• _EXERCISE DIRECTIONS_:
Please transcribe the entries below without changing a single character.

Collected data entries
----

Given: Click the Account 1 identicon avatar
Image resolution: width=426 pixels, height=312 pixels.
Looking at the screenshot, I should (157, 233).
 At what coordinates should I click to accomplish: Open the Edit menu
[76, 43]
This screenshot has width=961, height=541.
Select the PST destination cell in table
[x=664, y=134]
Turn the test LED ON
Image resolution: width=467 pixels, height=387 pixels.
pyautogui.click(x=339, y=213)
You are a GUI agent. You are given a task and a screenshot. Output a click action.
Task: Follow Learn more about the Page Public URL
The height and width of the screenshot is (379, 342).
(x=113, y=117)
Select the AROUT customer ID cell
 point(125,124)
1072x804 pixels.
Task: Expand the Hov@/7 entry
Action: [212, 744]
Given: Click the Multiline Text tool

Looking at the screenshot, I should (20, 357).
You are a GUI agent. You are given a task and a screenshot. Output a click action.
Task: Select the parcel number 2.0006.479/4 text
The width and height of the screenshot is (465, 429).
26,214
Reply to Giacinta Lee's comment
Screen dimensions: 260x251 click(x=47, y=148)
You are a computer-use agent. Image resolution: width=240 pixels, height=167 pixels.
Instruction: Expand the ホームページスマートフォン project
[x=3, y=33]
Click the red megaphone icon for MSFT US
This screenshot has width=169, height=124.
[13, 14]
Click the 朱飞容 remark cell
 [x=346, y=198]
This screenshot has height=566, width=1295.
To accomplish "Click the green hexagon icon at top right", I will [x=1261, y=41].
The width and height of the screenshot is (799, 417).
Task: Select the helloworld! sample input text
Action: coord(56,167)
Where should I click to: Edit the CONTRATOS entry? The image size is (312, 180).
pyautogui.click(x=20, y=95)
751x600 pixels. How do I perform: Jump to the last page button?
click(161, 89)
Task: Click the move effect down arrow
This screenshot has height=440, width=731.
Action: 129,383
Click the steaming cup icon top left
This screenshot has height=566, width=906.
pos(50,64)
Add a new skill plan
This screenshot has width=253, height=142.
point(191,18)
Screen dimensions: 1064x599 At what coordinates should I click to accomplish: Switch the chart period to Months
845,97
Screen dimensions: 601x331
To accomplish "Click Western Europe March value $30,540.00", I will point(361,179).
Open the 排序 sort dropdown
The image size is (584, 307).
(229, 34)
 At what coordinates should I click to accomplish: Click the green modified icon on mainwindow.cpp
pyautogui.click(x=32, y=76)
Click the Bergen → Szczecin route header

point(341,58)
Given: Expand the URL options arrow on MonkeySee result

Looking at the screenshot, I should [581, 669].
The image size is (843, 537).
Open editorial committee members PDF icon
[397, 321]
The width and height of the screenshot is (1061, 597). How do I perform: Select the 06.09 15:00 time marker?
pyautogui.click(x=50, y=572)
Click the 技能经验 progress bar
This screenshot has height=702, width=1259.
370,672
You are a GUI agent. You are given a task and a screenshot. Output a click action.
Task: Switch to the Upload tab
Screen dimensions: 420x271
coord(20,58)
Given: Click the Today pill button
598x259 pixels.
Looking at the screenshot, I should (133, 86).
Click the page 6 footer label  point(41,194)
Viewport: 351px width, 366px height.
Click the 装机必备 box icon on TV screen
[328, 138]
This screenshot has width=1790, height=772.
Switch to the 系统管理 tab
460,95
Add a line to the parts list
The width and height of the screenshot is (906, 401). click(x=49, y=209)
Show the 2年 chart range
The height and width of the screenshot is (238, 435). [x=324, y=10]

----

• _SOLUTION TO THE PROBLEM_:
Given: Click the Account 1 identicon avatar
Image resolution: width=426 pixels, height=312 pixels.
Looking at the screenshot, I should (157, 233).
 At what coordinates should I click to accomplish: Open the Edit menu
[76, 43]
This screenshot has width=961, height=541.
Select the PST destination cell in table
[x=664, y=134]
Turn the test LED ON
Image resolution: width=467 pixels, height=387 pixels.
pyautogui.click(x=339, y=213)
You are a GUI agent. You are given a task and a screenshot. Output a click action.
Task: Follow Learn more about the Page Public URL
The height and width of the screenshot is (379, 342).
(x=113, y=117)
Select the AROUT customer ID cell
 point(125,124)
1072x804 pixels.
Task: Expand the Hov@/7 entry
Action: [212, 744]
Given: Click the Multiline Text tool

Looking at the screenshot, I should (20, 357).
You are a GUI agent. You are given a task and a screenshot. Output a click action.
Task: Select the parcel number 2.0006.479/4 text
The width and height of the screenshot is (465, 429).
26,214
Reply to Giacinta Lee's comment
Screen dimensions: 260x251 click(x=47, y=148)
You are a computer-use agent. Image resolution: width=240 pixels, height=167 pixels.
Instruction: Expand the ホームページスマートフォン project
[x=3, y=33]
Click the red megaphone icon for MSFT US
This screenshot has width=169, height=124.
[13, 14]
Click the 朱飞容 remark cell
 [x=346, y=198]
This screenshot has height=566, width=1295.
To accomplish "Click the green hexagon icon at top right", I will [x=1261, y=41].
The width and height of the screenshot is (799, 417).
Task: Select the helloworld! sample input text
Action: coord(56,167)
Where should I click to: Edit the CONTRATOS entry? The image size is (312, 180).
pyautogui.click(x=20, y=95)
751x600 pixels. How do I perform: Jump to the last page button?
click(161, 89)
Task: Click the move effect down arrow
This screenshot has height=440, width=731.
Action: 129,383
Click the steaming cup icon top left
This screenshot has height=566, width=906.
pos(50,64)
Add a new skill plan
This screenshot has width=253, height=142.
point(191,18)
Screen dimensions: 1064x599 At what coordinates should I click to accomplish: Switch the chart period to Months
845,97
Screen dimensions: 601x331
To accomplish "Click Western Europe March value $30,540.00", I will point(361,179).
Open the 排序 sort dropdown
The image size is (584, 307).
(229, 34)
 At what coordinates should I click to accomplish: Click the green modified icon on mainwindow.cpp
pyautogui.click(x=32, y=76)
Click the Bergen → Szczecin route header

point(341,58)
Given: Expand the URL options arrow on MonkeySee result

Looking at the screenshot, I should [581, 669].
The image size is (843, 537).
Open editorial committee members PDF icon
[397, 321]
The width and height of the screenshot is (1061, 597). How do I perform: Select the 06.09 15:00 time marker?
pyautogui.click(x=50, y=572)
Click the 技能经验 progress bar
This screenshot has height=702, width=1259.
370,672
You are a GUI agent. You are given a task and a screenshot. Output a click action.
Task: Switch to the Upload tab
Screen dimensions: 420x271
coord(20,58)
Given: Click the Today pill button
598x259 pixels.
Looking at the screenshot, I should (133, 86).
Click the page 6 footer label  point(41,194)
Viewport: 351px width, 366px height.
Click the 装机必备 box icon on TV screen
[328, 138]
This screenshot has width=1790, height=772.
Switch to the 系统管理 tab
460,95
Add a line to the parts list
The width and height of the screenshot is (906, 401). click(x=49, y=209)
Show the 2年 chart range
The height and width of the screenshot is (238, 435). [x=324, y=10]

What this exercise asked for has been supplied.